When you see this character for the first time, you might perceive her jawline as complete, her face like an infant sleeping. She is young, perhaps her simple speech is a byproduct of being a child. A huge, powerful robot entity but one that you can understand, a little. She doesn’t know what’s going on. You don’t know what’s going on. She seeks help. She offers help. You can do this. You meet her sisters, you learn of the history of this world, you learn of the scale of these creatures. Through it all, this stilting-voice young creature guides you.

Then at one point she kills you while she’s mad.

You get better, but it recontextualises everything.

Look at that image again.

Her head is not whole. Her jaw has been torn off; the eye you can see is barely open, and narrowed as if angry. The whole disposition is threatening when you fill in that detail and knowing this plays into what you later discover about this character, this story. At first what seems a sleeping innocent, you learn as you piece together the story of this world that you have met a maimed woman who barely contains her rage.

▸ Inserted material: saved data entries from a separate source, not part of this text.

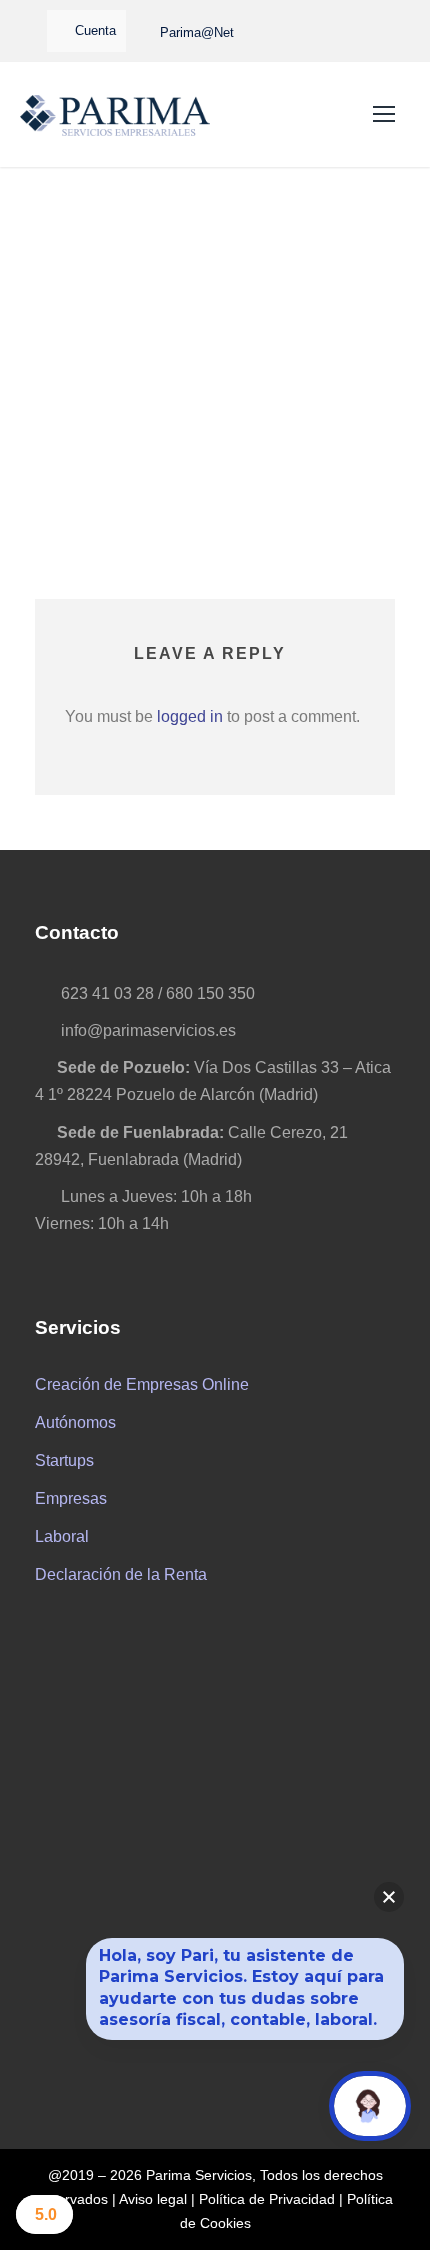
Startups (64, 1460)
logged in (190, 716)
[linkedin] (344, 31)
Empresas (71, 1498)
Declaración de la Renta (121, 1574)
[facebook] (310, 31)
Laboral (62, 1536)
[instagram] (378, 31)
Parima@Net (197, 32)
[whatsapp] (272, 31)
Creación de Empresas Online (142, 1384)
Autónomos (75, 1422)
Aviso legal (153, 2199)
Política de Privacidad (267, 2199)
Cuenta (95, 30)
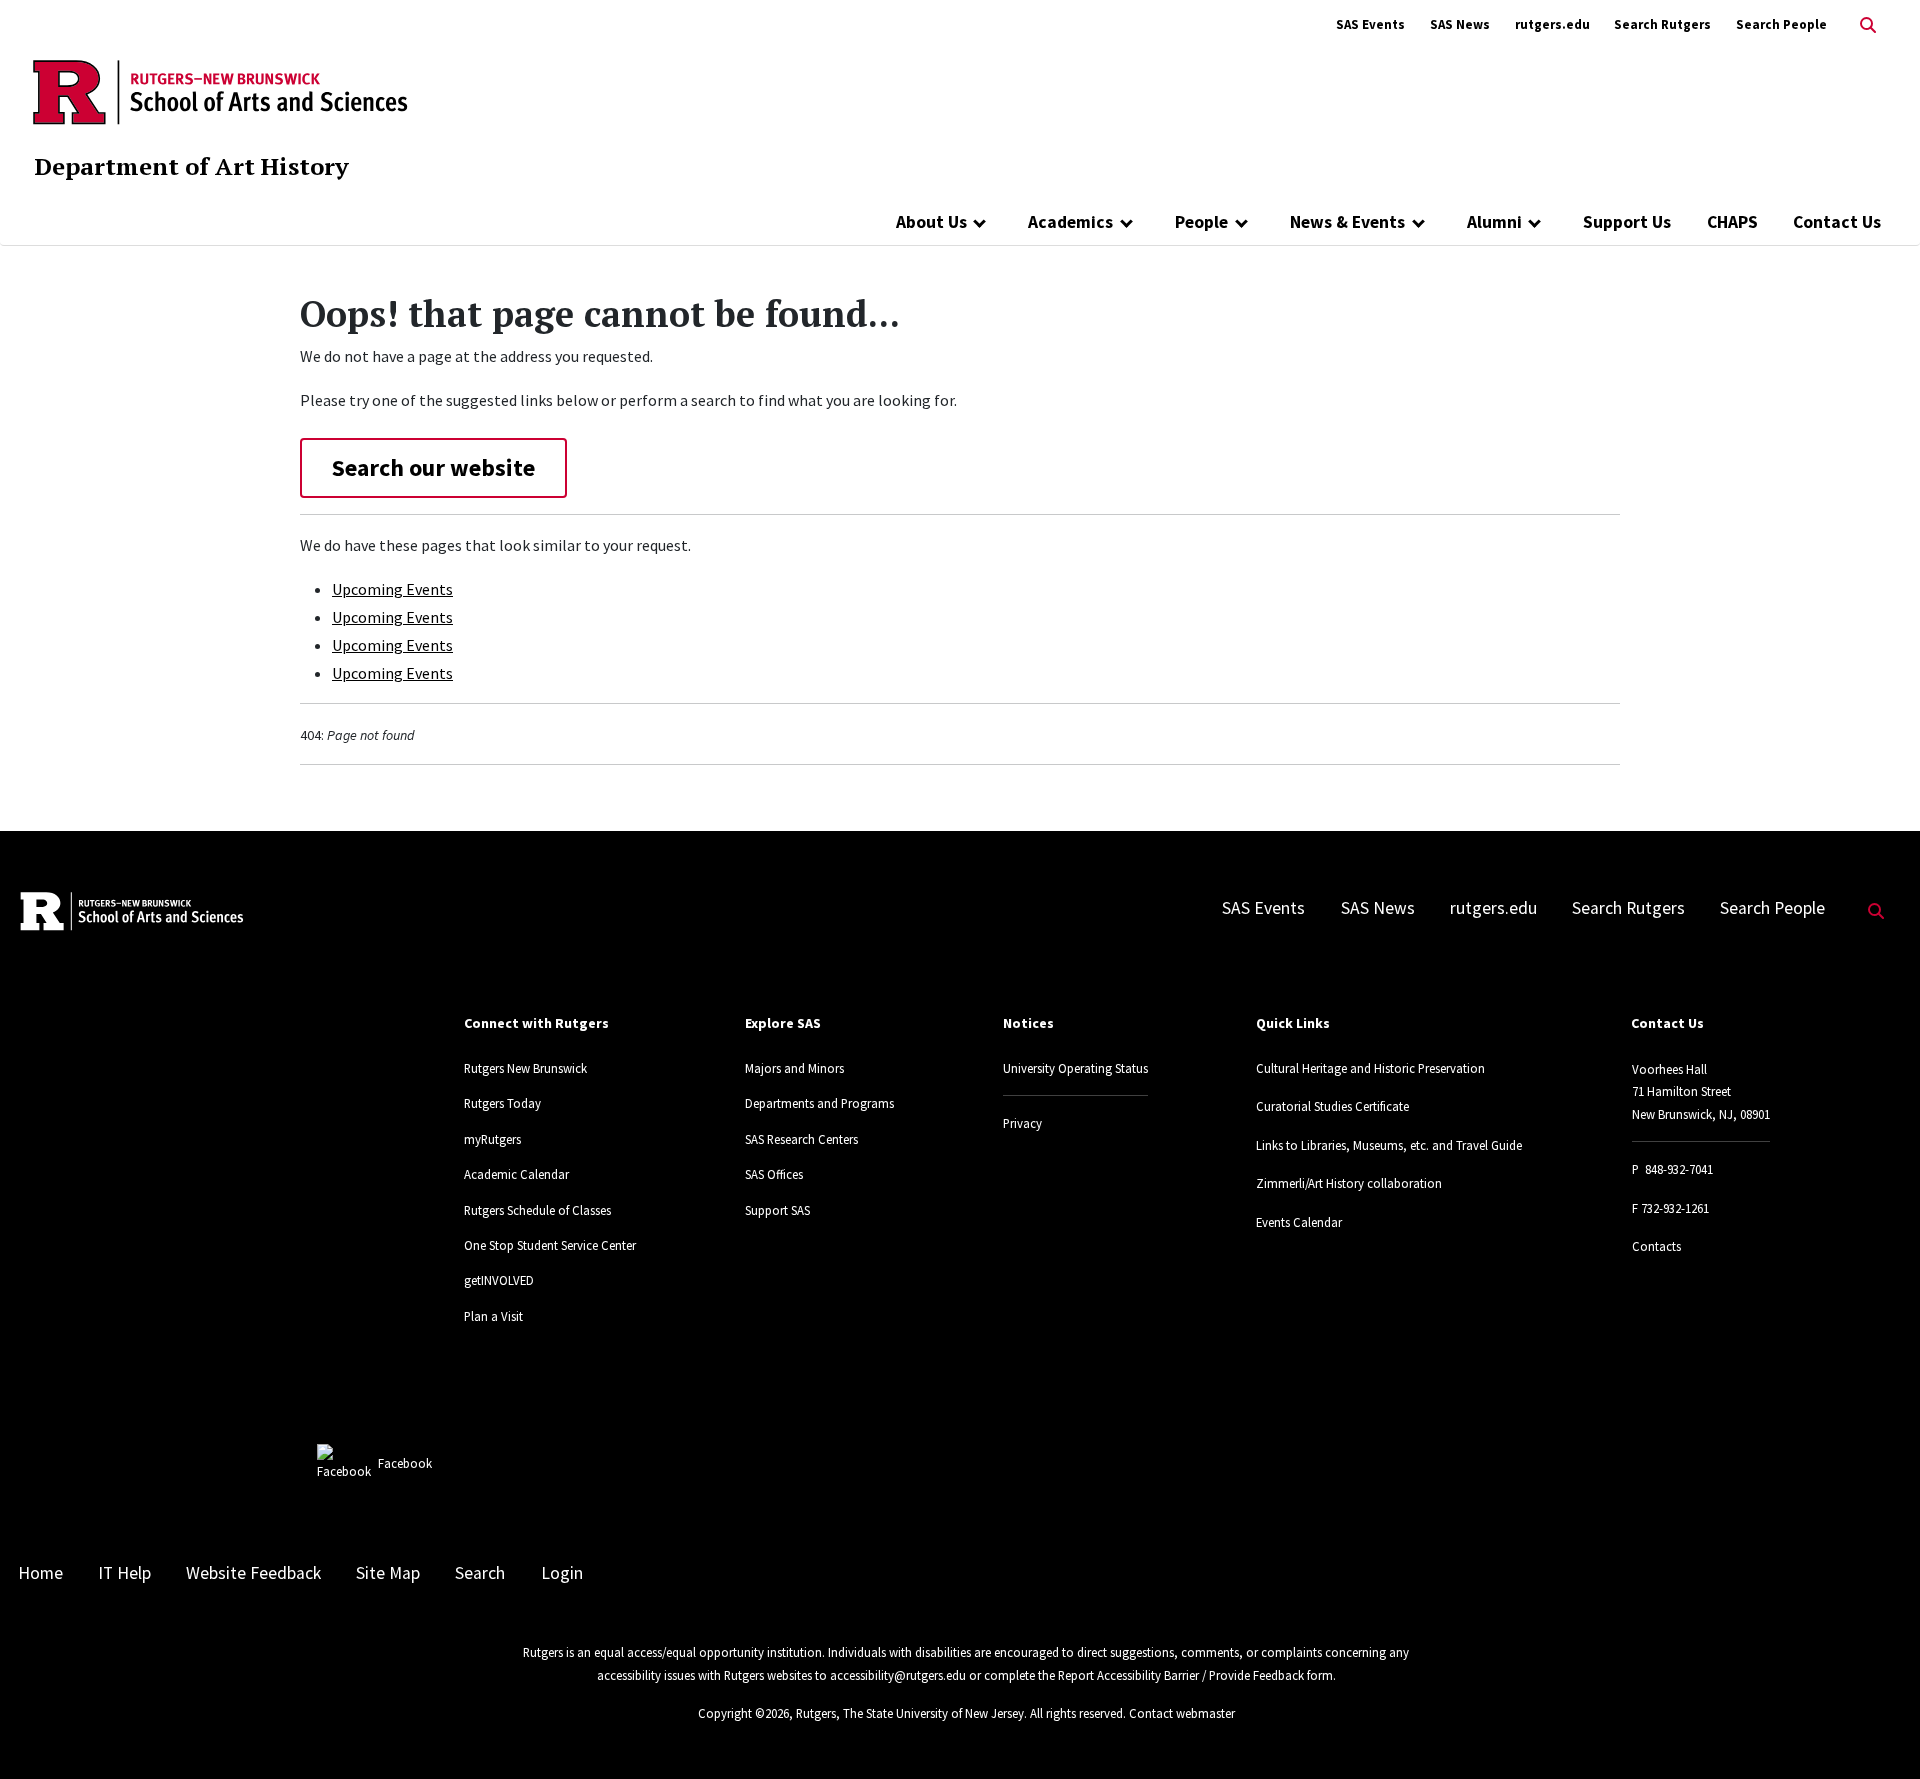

Axiom Verge’s story covers centuries, not just in backstory, but from the first moment of the game, the establishing cutscene, to the end of the story you play out is a few centuries. The backstory before this point is centuries more, millenia.

You learn about a culture powerful enough to create super-technology that spans universe, as it slowly transitioned from a supertechnological scientific culture to a religious one that deliberately did not understand the devices they had. This world had Rusalki swimming in the sky – up above the atmosphere, yet still so large they could be seen from the ground, and were grounded by the actions of a high priestess who feared the outside, an outside her very people had found a way to reach.

You learn about the confinement on the earth and beneath it that these Rusalki chafe against so slowly that immortal beings learn how to become mad. They develop in-fighting, they create murder, all things they had no reason to develop until they were confined by so much time.

You learn about yourself. You learn about how you are a memory of the person you started as, a fork point looping back. You get to look at yourself after five hundred years of time has passed, where you, the person who was afraid of killing anything, became a genocidal monster. You see all the clones of himself he made and turned into monsters, again, over time. Athetos killed a world in the name of saving his own, and his final hope to escape Sudra was to let time kill the Rusalki so he could leave.

Time changes people.

You learn things, things mean different things. The longer you have, the more you wonder about what lasts. About what matters.

And Axiom Verge does this to you, the player, in its short duration. The image of Elsenova presented to you at first is very different to the image at the end, and all because you’re taking too much time.

I think it’s telling that one of the final things Axiom Verge offers you acknowledging you don’t have a satisfying ending, from Trace’s perspective.